(Page and screen pointing data)
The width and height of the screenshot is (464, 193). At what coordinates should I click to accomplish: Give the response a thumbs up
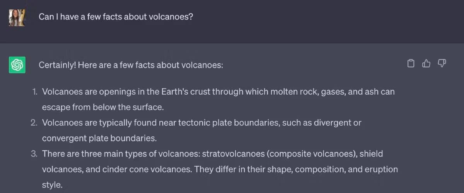426,63
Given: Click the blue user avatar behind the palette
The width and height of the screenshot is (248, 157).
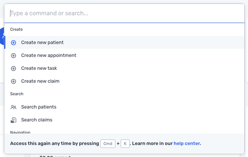Looking at the screenshot, I should pyautogui.click(x=2, y=36).
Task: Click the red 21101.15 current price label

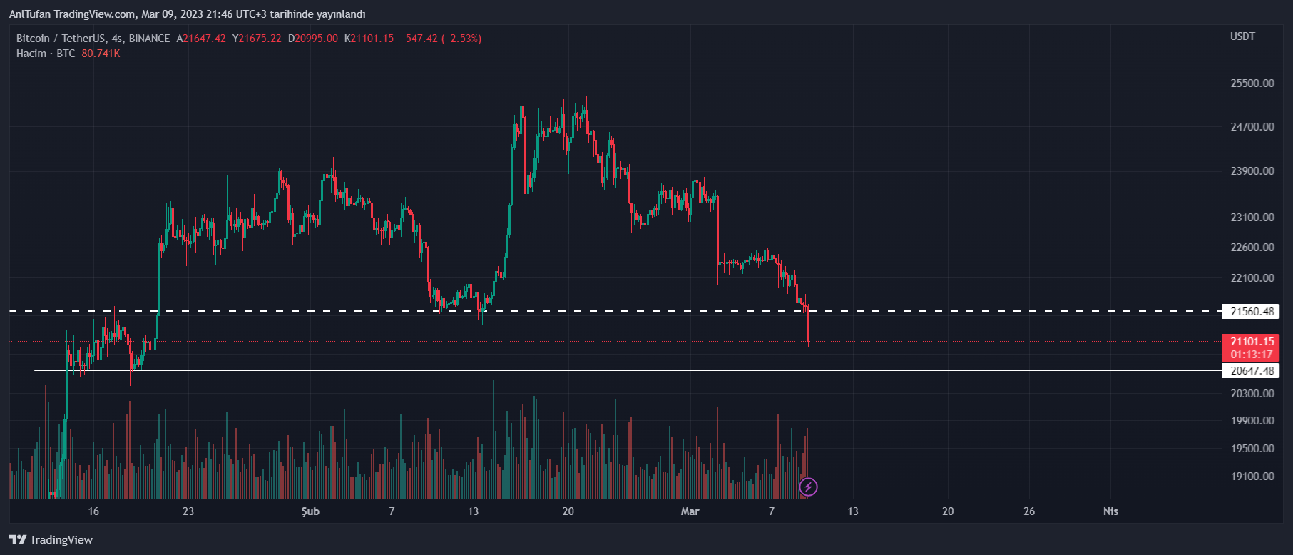Action: click(x=1252, y=342)
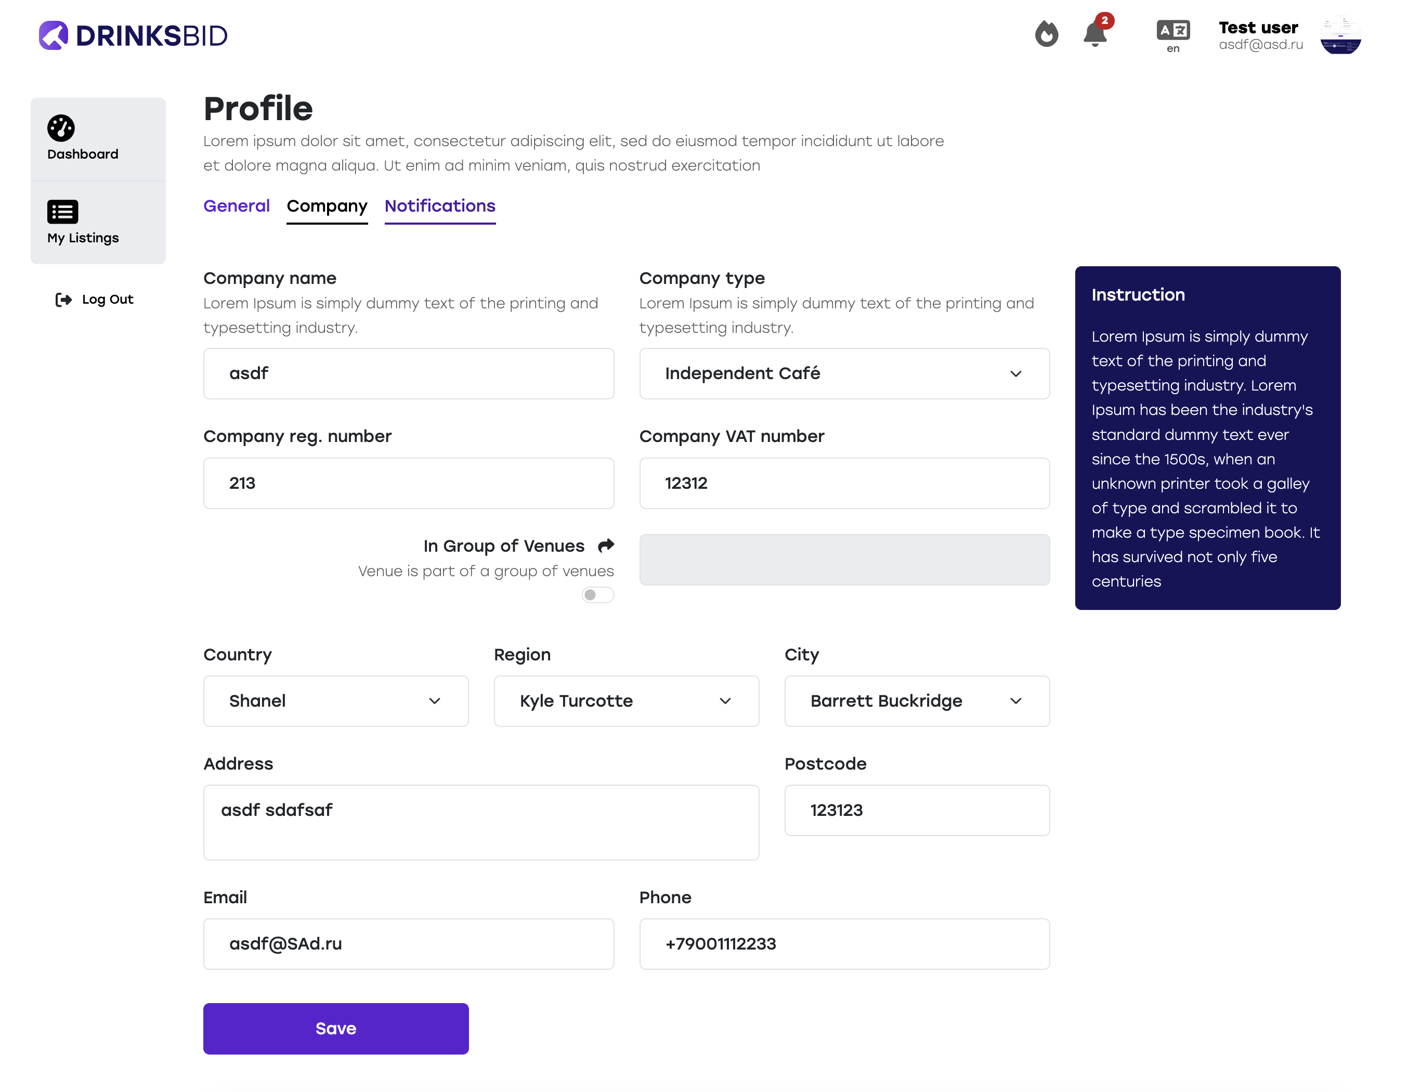The image size is (1408, 1092).
Task: Click the Log Out arrow icon
Action: click(63, 299)
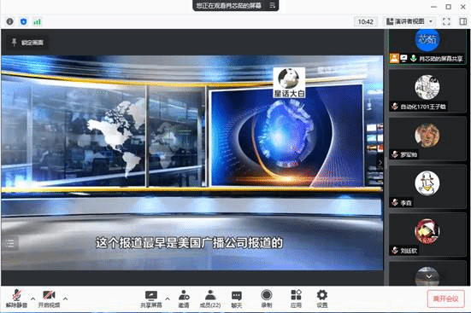Open the viewing-screen options menu at top
Screen dimensions: 471x313
click(272, 5)
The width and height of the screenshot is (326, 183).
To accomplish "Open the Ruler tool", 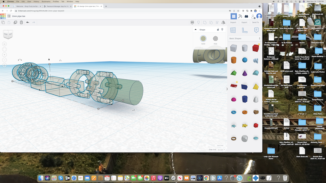I will click(245, 30).
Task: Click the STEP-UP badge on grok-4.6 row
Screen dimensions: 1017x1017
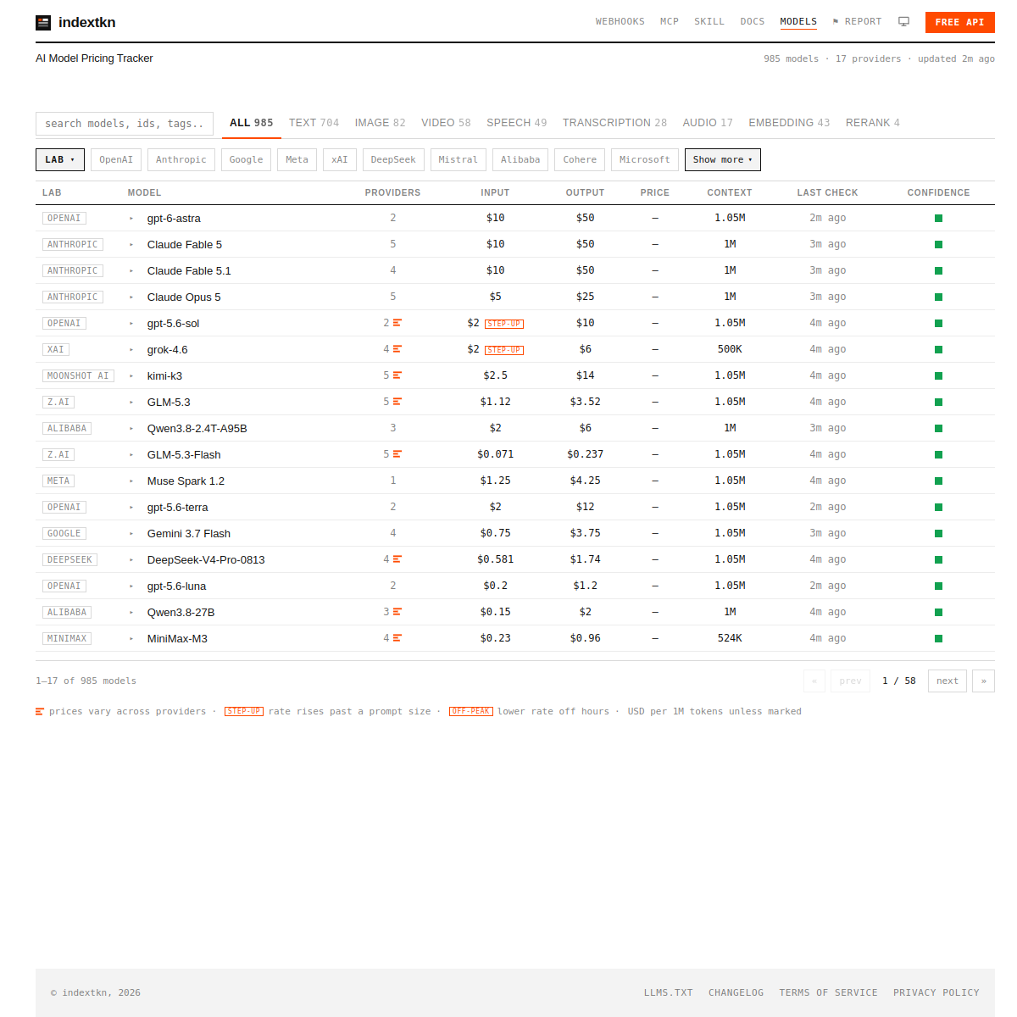Action: [x=504, y=350]
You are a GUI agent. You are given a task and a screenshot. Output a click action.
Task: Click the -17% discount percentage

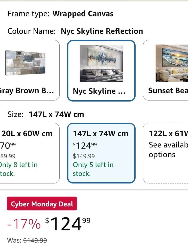point(24,224)
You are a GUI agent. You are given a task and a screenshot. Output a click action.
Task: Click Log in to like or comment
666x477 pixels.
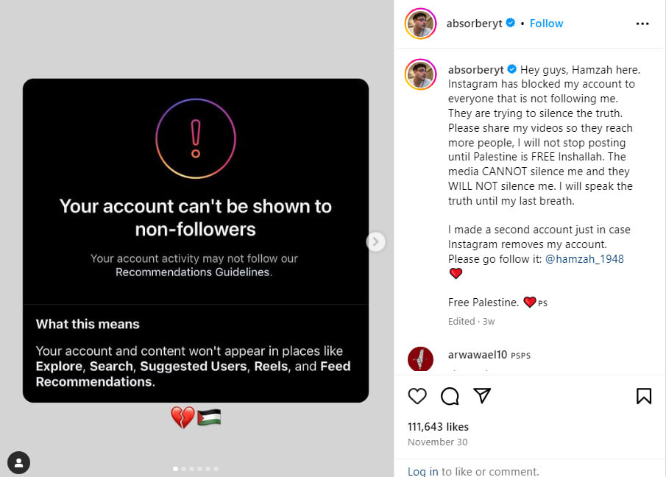pos(422,471)

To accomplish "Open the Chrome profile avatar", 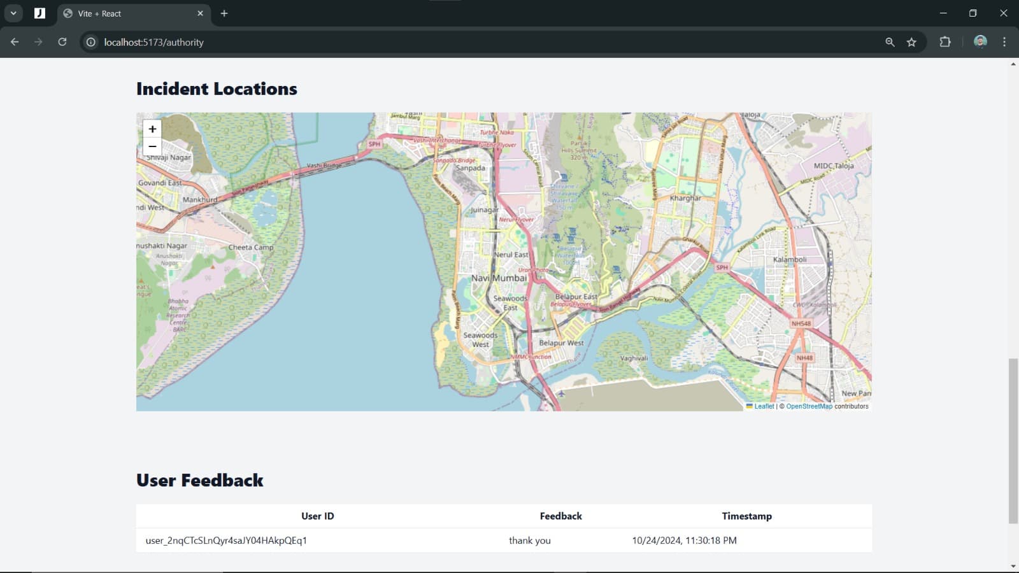I will click(x=980, y=42).
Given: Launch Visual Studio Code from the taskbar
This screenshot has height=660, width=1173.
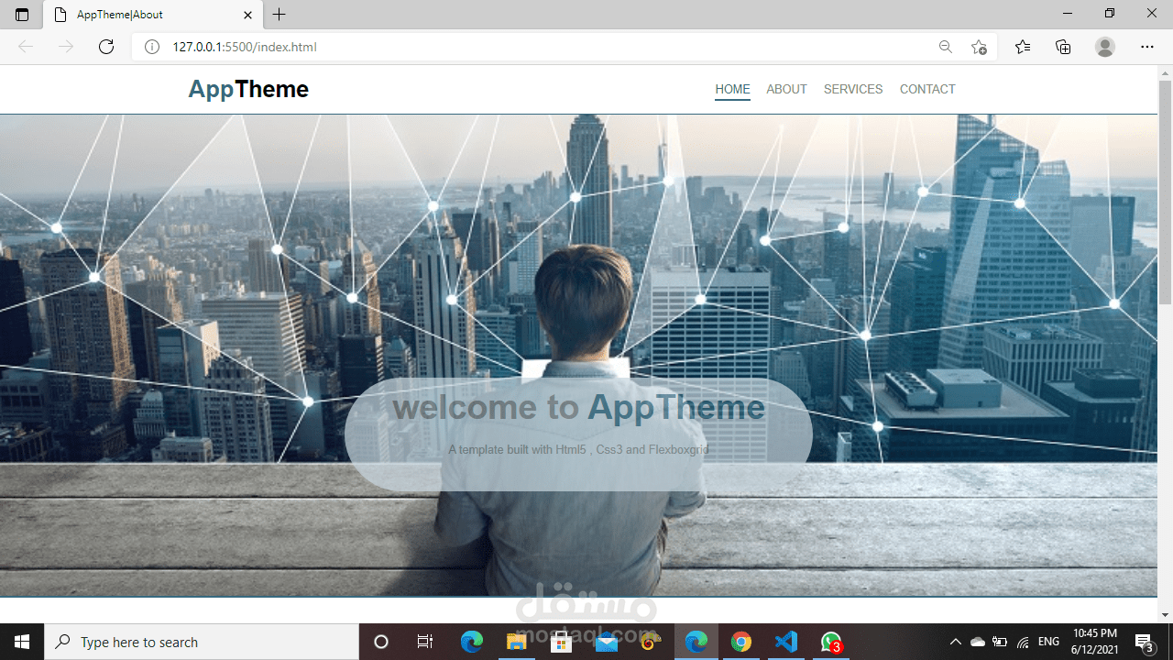Looking at the screenshot, I should (786, 642).
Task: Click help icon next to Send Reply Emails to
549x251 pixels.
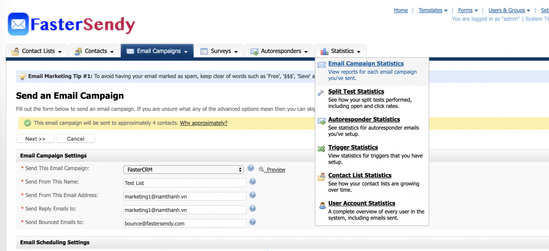Action: [x=253, y=208]
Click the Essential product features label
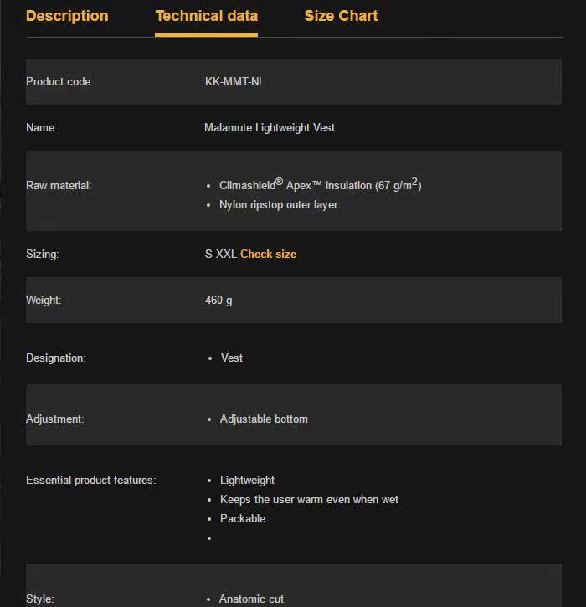 point(91,480)
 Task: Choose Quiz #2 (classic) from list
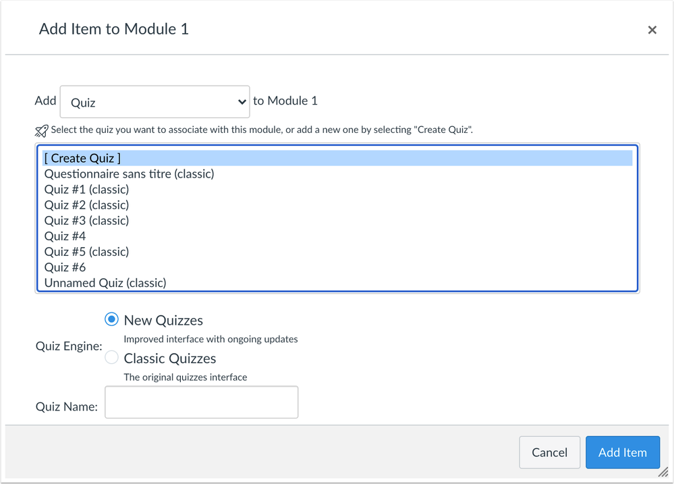click(337, 205)
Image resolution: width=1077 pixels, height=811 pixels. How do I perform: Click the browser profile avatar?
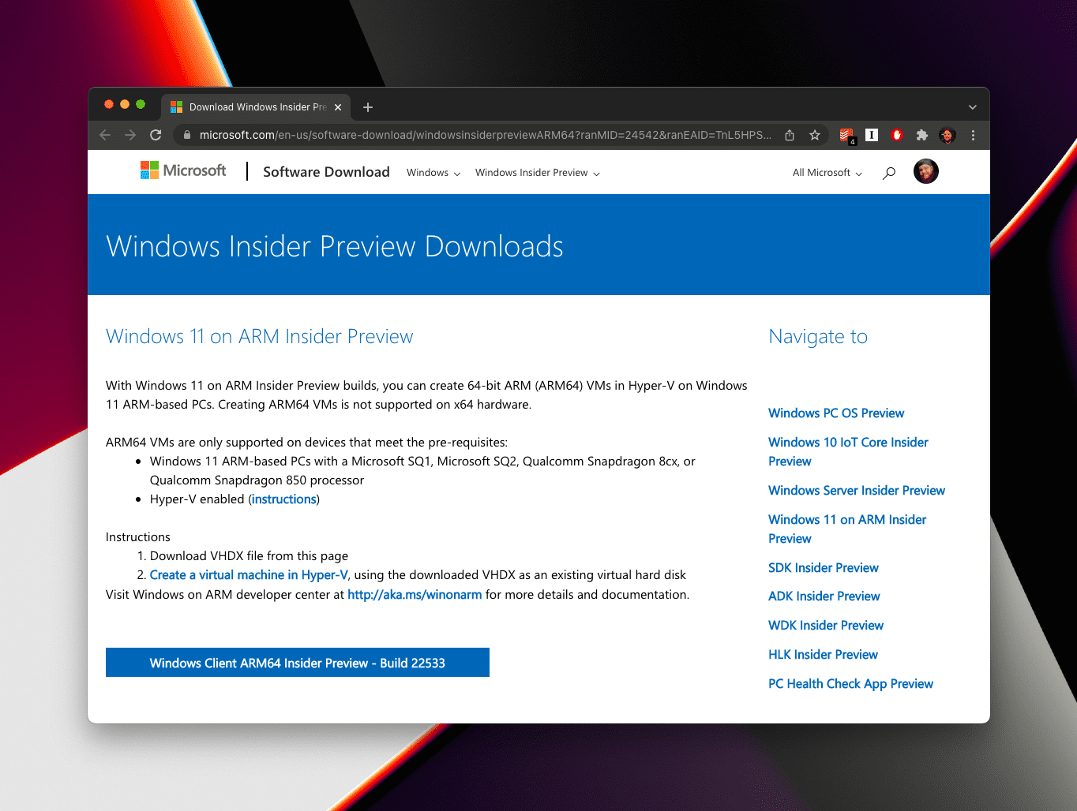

* TASK INSTRUCTIONS *
Rewrite the listing from the line containing "Task: Click help" up to and including its final line, keeping the requests, and offset every click coordinate in the answers by -96. Omit the pictures from your output.

* REPLY *
Task: Click help icon next to Send Reply Emails to
549x251 pixels.
Action: [x=157, y=112]
Click the Essential product features label
 point(-5,384)
 Task: Choose Quiz #2 (classic) from list
click(241, 109)
Image resolution: width=1077 pixels, height=811 pixels. How do I perform: Click the browser profile avatar?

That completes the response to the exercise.